▸ **YOUR OBJECTIVE**: Return the lines below exactly, starting with the line that contains "Given: Select the Last Update radio button" and stopping after the last line.

[Source data]
--- START ---

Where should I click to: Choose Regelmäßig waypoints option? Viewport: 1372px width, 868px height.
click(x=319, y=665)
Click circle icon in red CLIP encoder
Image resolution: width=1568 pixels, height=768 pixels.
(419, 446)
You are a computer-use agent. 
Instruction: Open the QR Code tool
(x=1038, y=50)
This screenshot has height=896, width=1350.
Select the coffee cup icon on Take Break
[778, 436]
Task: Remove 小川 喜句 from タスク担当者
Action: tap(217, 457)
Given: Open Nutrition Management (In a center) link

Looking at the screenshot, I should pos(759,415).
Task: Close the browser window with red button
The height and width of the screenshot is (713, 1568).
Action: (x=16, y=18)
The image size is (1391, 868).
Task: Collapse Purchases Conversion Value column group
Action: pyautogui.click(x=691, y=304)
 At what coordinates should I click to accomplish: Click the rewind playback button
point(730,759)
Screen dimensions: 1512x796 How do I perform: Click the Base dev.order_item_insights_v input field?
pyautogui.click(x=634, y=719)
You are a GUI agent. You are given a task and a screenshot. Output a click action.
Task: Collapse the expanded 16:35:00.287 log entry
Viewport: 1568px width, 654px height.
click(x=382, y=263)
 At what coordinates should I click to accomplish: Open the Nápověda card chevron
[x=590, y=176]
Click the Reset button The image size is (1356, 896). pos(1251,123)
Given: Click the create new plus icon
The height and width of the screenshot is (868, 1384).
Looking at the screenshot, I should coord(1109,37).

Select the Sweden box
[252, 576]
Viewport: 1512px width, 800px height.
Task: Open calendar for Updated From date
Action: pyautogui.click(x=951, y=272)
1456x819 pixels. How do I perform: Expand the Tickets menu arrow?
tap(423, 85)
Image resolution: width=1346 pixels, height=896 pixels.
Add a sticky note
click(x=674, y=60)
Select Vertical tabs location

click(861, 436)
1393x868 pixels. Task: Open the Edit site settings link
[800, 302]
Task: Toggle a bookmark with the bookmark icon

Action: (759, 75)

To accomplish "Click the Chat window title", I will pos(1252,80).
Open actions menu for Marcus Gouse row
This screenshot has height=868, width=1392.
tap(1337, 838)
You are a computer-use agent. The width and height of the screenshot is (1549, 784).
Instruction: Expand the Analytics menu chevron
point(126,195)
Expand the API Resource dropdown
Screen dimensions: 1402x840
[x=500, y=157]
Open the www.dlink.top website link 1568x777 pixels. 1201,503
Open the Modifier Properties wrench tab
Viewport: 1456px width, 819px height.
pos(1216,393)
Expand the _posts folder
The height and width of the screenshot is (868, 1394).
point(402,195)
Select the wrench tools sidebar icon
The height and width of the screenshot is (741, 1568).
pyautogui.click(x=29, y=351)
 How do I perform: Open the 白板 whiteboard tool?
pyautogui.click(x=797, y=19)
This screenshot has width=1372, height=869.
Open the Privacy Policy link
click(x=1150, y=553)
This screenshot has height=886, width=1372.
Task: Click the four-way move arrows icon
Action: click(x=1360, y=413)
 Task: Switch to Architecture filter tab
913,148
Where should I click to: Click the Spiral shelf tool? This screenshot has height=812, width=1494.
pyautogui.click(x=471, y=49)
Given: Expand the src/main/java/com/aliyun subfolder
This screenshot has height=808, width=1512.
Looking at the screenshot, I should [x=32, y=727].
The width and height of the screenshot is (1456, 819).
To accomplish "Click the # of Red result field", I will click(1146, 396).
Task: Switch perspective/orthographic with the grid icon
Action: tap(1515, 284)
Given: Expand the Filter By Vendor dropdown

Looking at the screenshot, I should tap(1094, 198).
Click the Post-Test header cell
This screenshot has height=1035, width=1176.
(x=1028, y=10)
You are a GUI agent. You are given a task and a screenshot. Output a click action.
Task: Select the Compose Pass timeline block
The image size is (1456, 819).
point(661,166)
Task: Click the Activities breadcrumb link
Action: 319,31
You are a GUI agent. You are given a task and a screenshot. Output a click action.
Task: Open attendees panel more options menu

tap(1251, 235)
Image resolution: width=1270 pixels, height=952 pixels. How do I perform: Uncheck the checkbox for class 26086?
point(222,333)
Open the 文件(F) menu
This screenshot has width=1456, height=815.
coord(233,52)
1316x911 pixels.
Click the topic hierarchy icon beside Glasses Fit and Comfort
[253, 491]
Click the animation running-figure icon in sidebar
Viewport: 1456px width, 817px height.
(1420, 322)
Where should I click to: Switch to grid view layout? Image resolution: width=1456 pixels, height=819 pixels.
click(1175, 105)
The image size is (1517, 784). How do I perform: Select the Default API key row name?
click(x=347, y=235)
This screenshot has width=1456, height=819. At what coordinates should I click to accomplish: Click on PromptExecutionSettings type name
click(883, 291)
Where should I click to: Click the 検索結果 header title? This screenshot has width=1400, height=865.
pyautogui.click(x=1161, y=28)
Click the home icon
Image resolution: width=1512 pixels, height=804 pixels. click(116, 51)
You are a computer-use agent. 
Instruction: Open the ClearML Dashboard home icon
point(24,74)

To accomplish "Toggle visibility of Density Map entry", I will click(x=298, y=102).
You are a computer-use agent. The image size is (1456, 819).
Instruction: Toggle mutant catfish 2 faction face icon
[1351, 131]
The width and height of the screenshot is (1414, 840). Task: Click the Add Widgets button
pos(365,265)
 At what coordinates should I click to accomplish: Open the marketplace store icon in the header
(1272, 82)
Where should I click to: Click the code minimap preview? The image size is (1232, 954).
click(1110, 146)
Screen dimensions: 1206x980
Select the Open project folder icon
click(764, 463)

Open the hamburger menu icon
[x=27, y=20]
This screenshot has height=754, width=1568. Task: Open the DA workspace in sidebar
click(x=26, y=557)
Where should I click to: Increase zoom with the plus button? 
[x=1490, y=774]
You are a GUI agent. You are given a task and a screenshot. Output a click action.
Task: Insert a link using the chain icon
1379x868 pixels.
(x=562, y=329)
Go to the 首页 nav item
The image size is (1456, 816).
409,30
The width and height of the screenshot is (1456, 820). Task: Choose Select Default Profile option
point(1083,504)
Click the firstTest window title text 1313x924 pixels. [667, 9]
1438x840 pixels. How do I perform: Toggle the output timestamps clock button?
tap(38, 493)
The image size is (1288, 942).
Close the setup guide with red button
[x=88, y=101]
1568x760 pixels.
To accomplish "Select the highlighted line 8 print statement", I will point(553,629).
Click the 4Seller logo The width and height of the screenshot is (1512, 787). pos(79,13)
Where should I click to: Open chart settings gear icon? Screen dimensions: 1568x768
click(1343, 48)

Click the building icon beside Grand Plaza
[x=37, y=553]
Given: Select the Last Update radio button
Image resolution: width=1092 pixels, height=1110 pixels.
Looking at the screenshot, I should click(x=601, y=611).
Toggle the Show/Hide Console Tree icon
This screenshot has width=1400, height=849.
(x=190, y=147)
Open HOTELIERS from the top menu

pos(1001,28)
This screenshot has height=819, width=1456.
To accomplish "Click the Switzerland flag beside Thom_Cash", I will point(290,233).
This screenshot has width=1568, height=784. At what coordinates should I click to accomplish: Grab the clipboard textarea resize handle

--- END ---

▸ **OUTPUT FOR THIS TASK**:
Given: Select the Last Update radio button
Image resolution: width=1092 pixels, height=1110 pixels.
Looking at the screenshot, I should click(x=601, y=611).
Toggle the Show/Hide Console Tree icon
This screenshot has width=1400, height=849.
(x=190, y=147)
Open HOTELIERS from the top menu

pos(1001,28)
This screenshot has height=819, width=1456.
To accomplish "Click the Switzerland flag beside Thom_Cash", I will point(290,233).
This screenshot has width=1568, height=784. At what coordinates should I click to accomplish: Grab the clipboard textarea resize handle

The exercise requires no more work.